Is there a profitable EA on mql or are they all scams? - page 3

 
I think there are a few good robots here and serious developers. Look for robots with a long tracking history.
 
Oeyvind Borgsoe #:
I think there are a few good robots here and serious developers. Look for robots with a long tracking history.
Long tracking history doesn't guarantee the future results though. Sometimes 'good results' are enough to sell a bunch of EAs and that is the only goal of a Seller 😉
 

An EA is just automation. Automation in and of itself does not guarantee profits or loss.

It's like a person or machine making a doughnut, the machine is not inherently going to make better or worse doughnuts just because it automated the task, but rather it depends on the instructions and ingredients.

An EA is just a set of instructions, then issue comes in where probably 90+% of EA's are programmed by unprofitable traders. You can't automate a task you fail at doing and then expect it to magically work.

There's also the issue of some EA's and systems do work, but only under specific parameters. Take something like mean reversion, there's a huge difference between trading on a 1-minute chart while looking back 60 bars, vs a daily chart that looks back 120 bars. One covers one hour, the other covers half a year. Both can be automated, by the same exact EA, but one method might work and the other might not.

TLDR: Are there profitable EA's on MQL Marketplace? Sure. Will most make you a multi-millionaire out of the box? Absolutely not. At best you might find an EA that can trade certain pairs and certain time frames, but an all-around magic money machine isn't something that exists. You can have a look at websites like [edit]Sets to get an idea of what's realistic, you'll quickly see that even a well optimized EA is only going to work for a few pairs, at best, and maybe one- or two-time frames. There's none that are just going to make you endless money with every asset, it has to be programmed to do the exact task at hand. Ex: the doughnut machine above can't be used to make burgers; and the EA built for EURUSD isn't going to trade Microsoft stock.

 

I agree with what James wrote. An EA is like a toaster, most likely the toaster is doing what it's supposed to do and it's not a scam. But you are the one who turns the dial and puts the bread in...

If you haven't done your due diligence in backtesting, and if you haven't tried real ticks backtesting, then you just basically scammed yourself. If the EA is following instructions correctly, it can't be a scam. More paraphrasing...you can't blame a calculator for giving incorrect results, because you are the one who put the formula into the calculator...

 
Conor Mcnamara #:

I agree with what James wrote. An EA is like a toaster, most likely the toaster is doing what it's supposed to do and it's not a scam. But you are the one who turns the dial and puts the bread in...

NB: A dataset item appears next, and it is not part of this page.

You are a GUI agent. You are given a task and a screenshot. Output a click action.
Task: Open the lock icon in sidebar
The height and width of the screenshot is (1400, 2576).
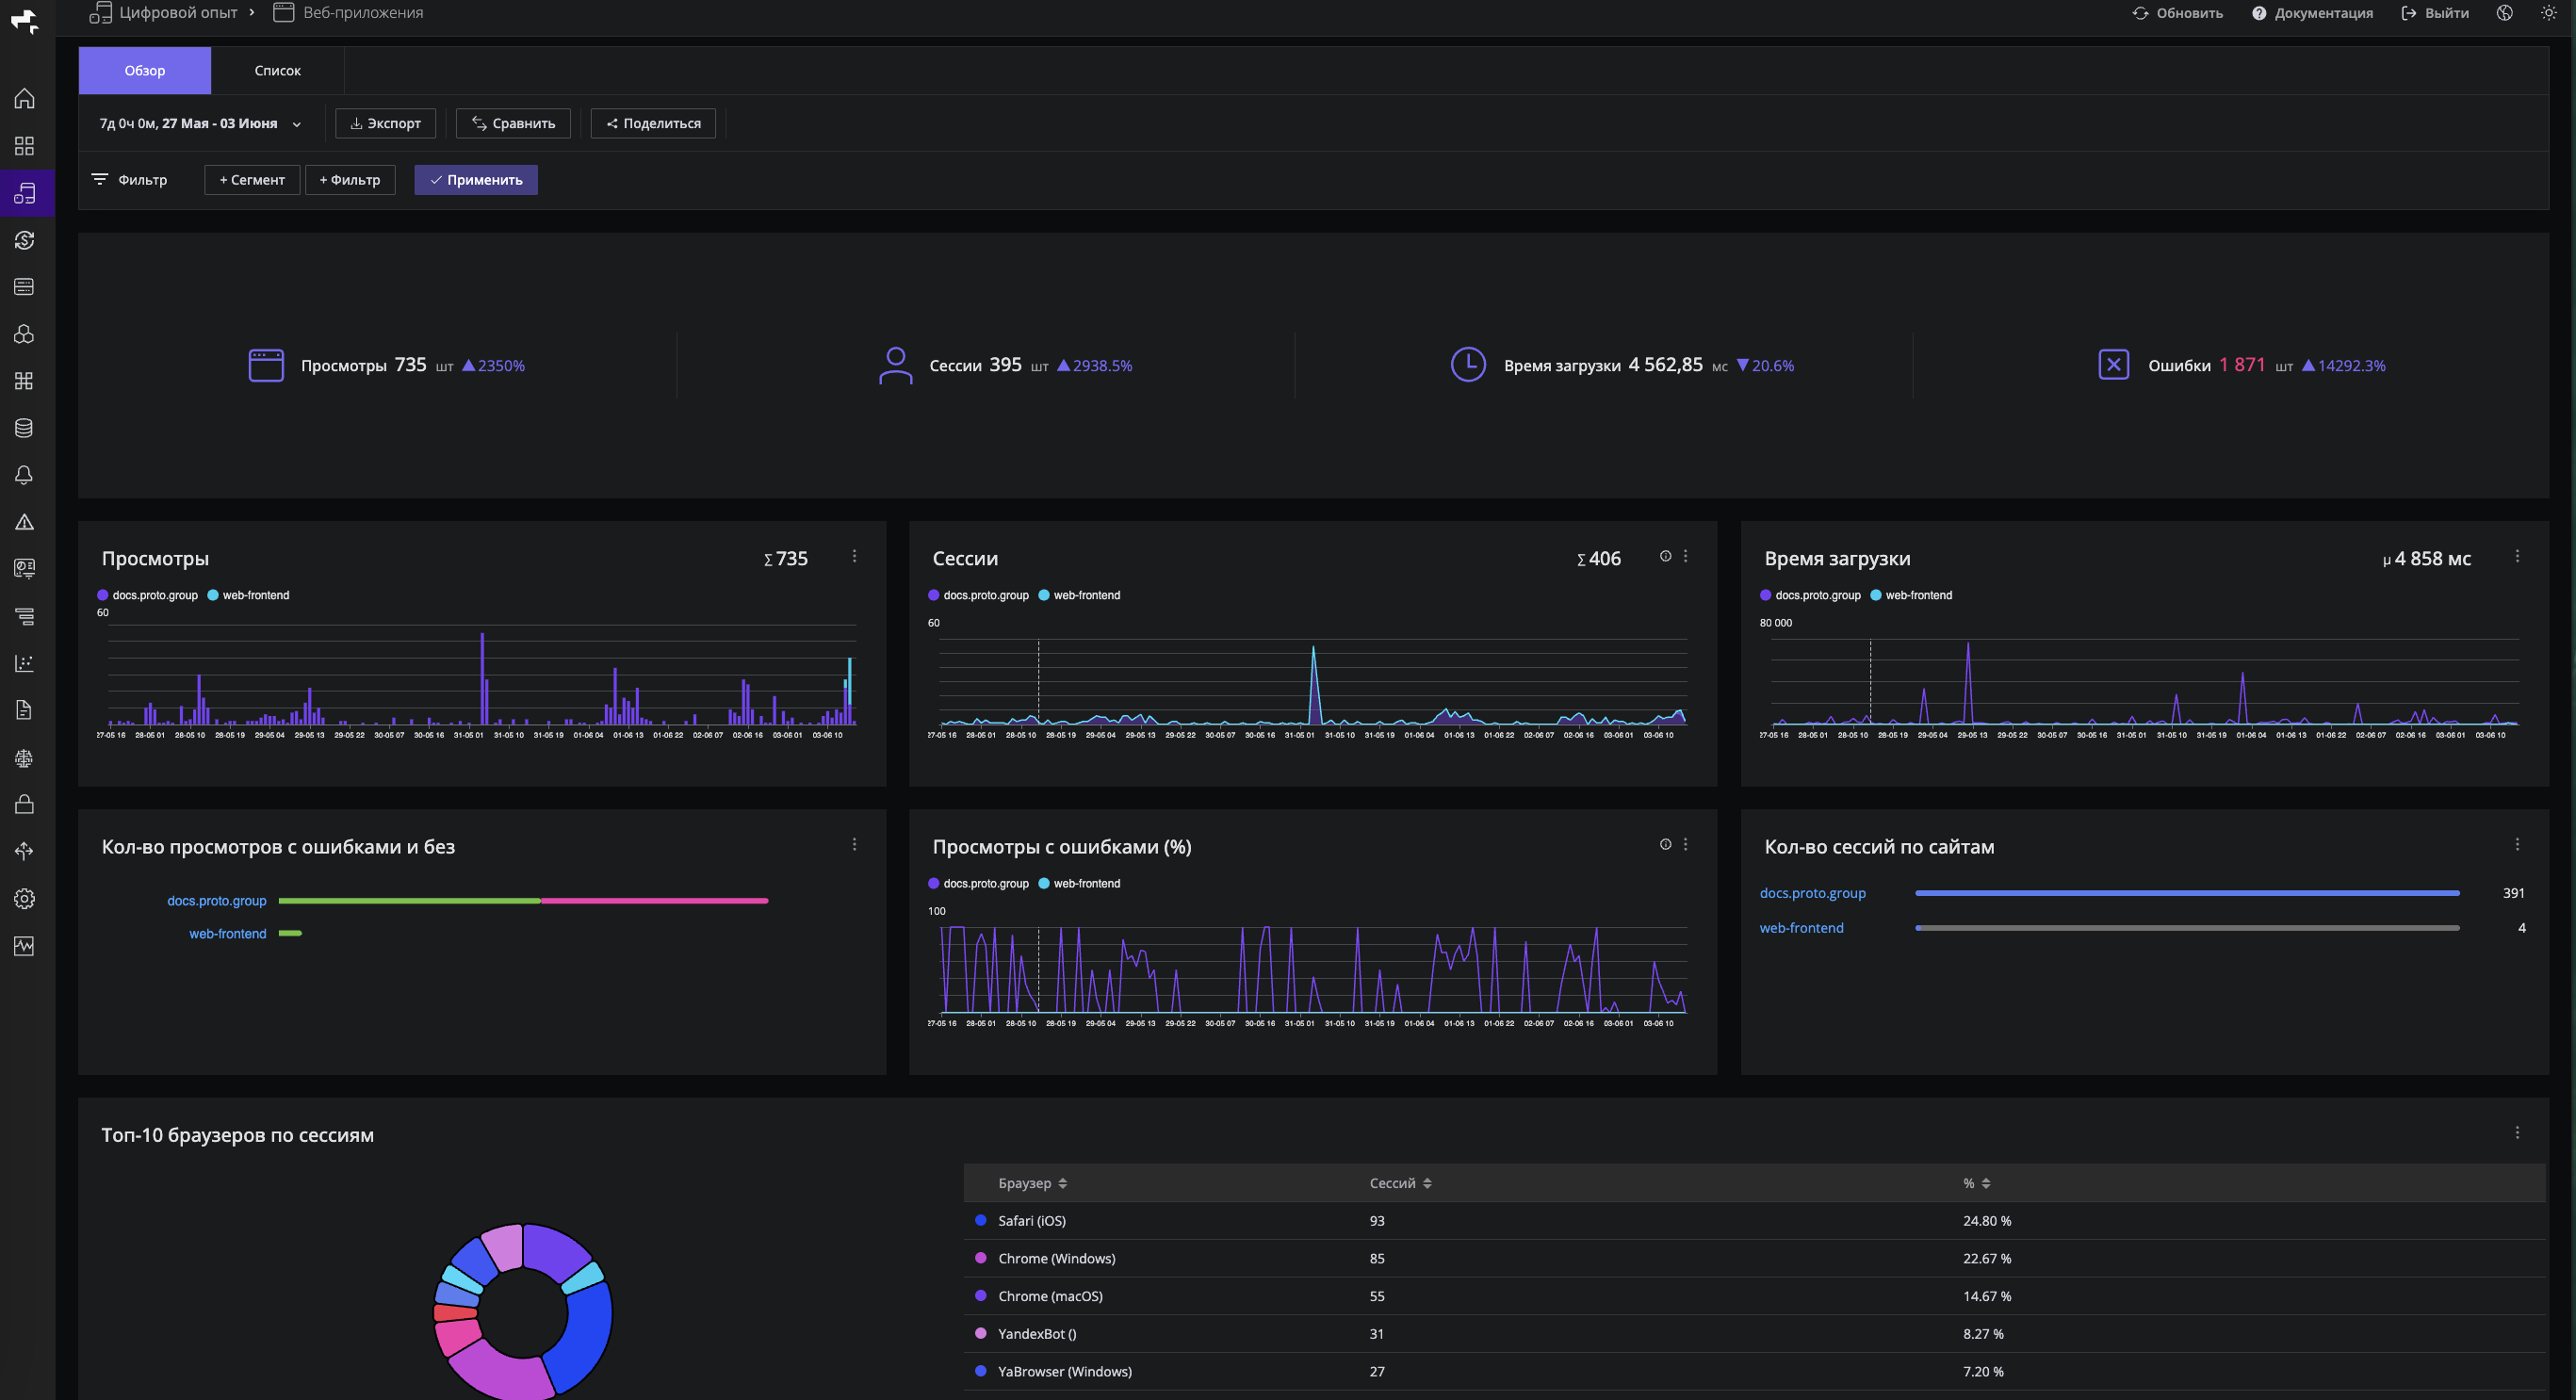24,804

If you haven't done your due diligence in backtesting, and if you haven't tried real ticks backtesting, then you just basically scammed yourself. If the EA is following instructions correctly, it can't be a scam. More paraphrasing...you can't blame a calculator for giving incorrect results, because you are the one who put the formula into the calculator...

Not all systems are ticks sensitive.

We can say for sure that if a system performance can be affected by differences of few ticks, proving it's robustness is almost impossible and beautiful backtests are nothing else than result of over fitting.

Also, 99% of people uses dukascopy ticks, but almost no one trades on that broker. This make all backtests made with these ticks not replicable in real time.

Working with prices of closed bars and not using Ask/Bid in the strategy (like trailing stop, just for naming one) means to have more robust systems by their nature.

You will also save huge amount of time because for testing you can totally trust 1 minute HLOC method and data provided by the broker you will use for real money trading.

For all other things you wrote, I totally agree with you!
 
Fabio Cavalloni #:
Not all systems are ticks sensitive.

Well yes this is true, but for any EA that is built to trade on the trend for timeframes lower than M5, it will inevitably be tick sensitive (the trend is always less stable on the lower timeframes), and because you can only buy at ask price, and sell at a bid price. Even if you program it to buy or sell at a close price, it will still open the trade on the available tick price. OHLC is basically just a representation for the candles. The order book only processes bids and asks

 
Conor Mcnamara #:

Well yes this is true, but for any EA that is built to trade on the trend for timeframes lower than M5, it will inevitably be tick sensitive (the trend is always less stable on the lower timeframes), and because you can only buy at ask price, and sell at a bid price. Even if you program it to buy or sell at a close price, it will still open the trade on the available tick price. OHLC is basically just a representation for the candles. The order book only processes bids and asks

Slippage is another fact... Back testing real ticks do not cancel slippages.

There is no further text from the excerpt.